The Nasdaq-100 Index (NDX) capped off another solid five-day run last week, adding 1.84% to extend its year-to-date gain to nearly 15%. Indeed, some of that bullishness is attributable to market participants pricing in an interest rate cut by the Federal Reserve last week. However, AI remains a powerful factor.
Investors may consider the NDX-tracking Invesco QQQ Trust (QQQ) and the Invesco NASDAQ 100 ETF (QQQM). Yes, rate cuts should be impactful for tech-heavy ETFs like QQQ and QQQM. The tech sector is a longer duration group, meaning its cash flows are longer-dated than other sectors.
What’s not longer-dated is the progress being made on the artificial intelligence front. This is material to QQQ/QQQM investors because those ETFs are littered with artificial intelligence leaders. While consensus holds that artificial intelligence is still young – it is – significant progress has been made in just a year.
For now, artificial intelligence isn’t a perfect technology. However, progress persists. Even if it’s incremental, it’s still proving to be enough to power gains for funds such as QQQ and QQQM.
“When it comes to AI, one year can amount to decades of progress. While the first nine years of the tech tour had few whispers of AI, the past three have featured an increasingly loud AI takeover,” observed BlackRock.
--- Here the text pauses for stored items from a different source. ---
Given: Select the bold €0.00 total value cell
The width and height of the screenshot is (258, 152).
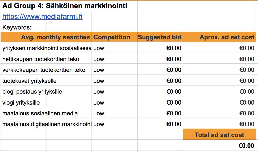Looking at the screenshot, I should pos(219,146).
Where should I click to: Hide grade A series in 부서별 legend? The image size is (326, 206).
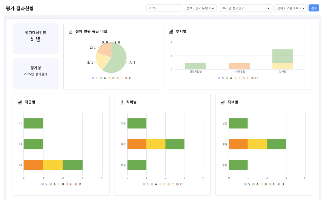tap(229, 78)
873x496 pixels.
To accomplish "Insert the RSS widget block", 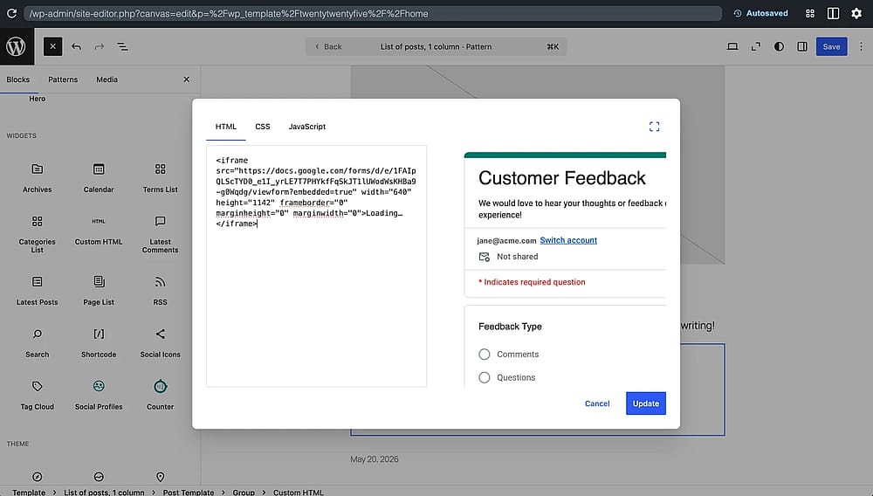I will point(161,290).
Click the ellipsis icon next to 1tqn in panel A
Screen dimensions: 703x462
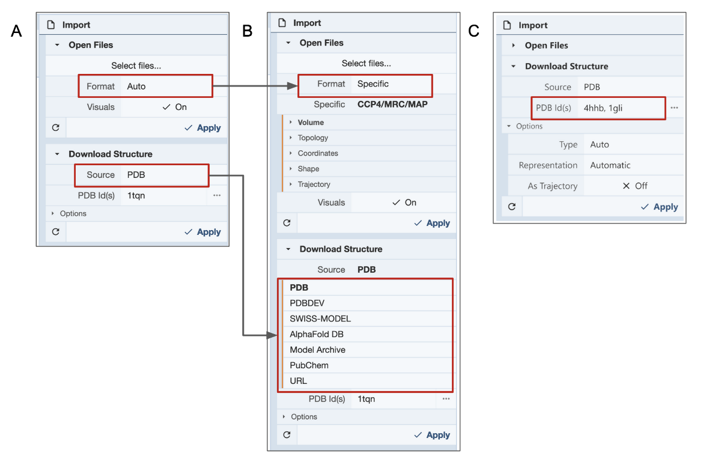[216, 195]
BlackRock’s Tony Kim actually deemed the rate of change in artificial intelligence “unprecedented.” Though specific stocks or ETFs weren’t mentioned in relation to that comment, it can be inferred that that some artificial intelligence leaders, many of which are QQQ/QQQM holdings, are making massive strides. That could be a sign that yesterday’s criticisms are tomorrow’s kudos.
“As humans, he says, we’re accustomed to linear forms of change in increments of 5%-10%. In AI, he sees change at the chip level coming in at 2x a year, and at 10x a year at the model intelligence layer,” added the asset manager.
QQQ/QQQM investors will find talk of artificial intelligence semiconductors relevant. The ETFs are home to an array of AI-tethered chip names. In terms of newer frontiers, the Invesco ETFs also have exposure; consider the union of artificial intelligence and cybersecurity.
“For all its potential, AI does come with questions. One big one centers on issues of privacy and safety,” concluded BlackRock. “AI could equally be used to defend against AI-based attackers. It’s a problem that is here to stay in a “cat and mouse battle” of using AI to attack and using AI to defend. This can mean opportunity for cyber security companies.”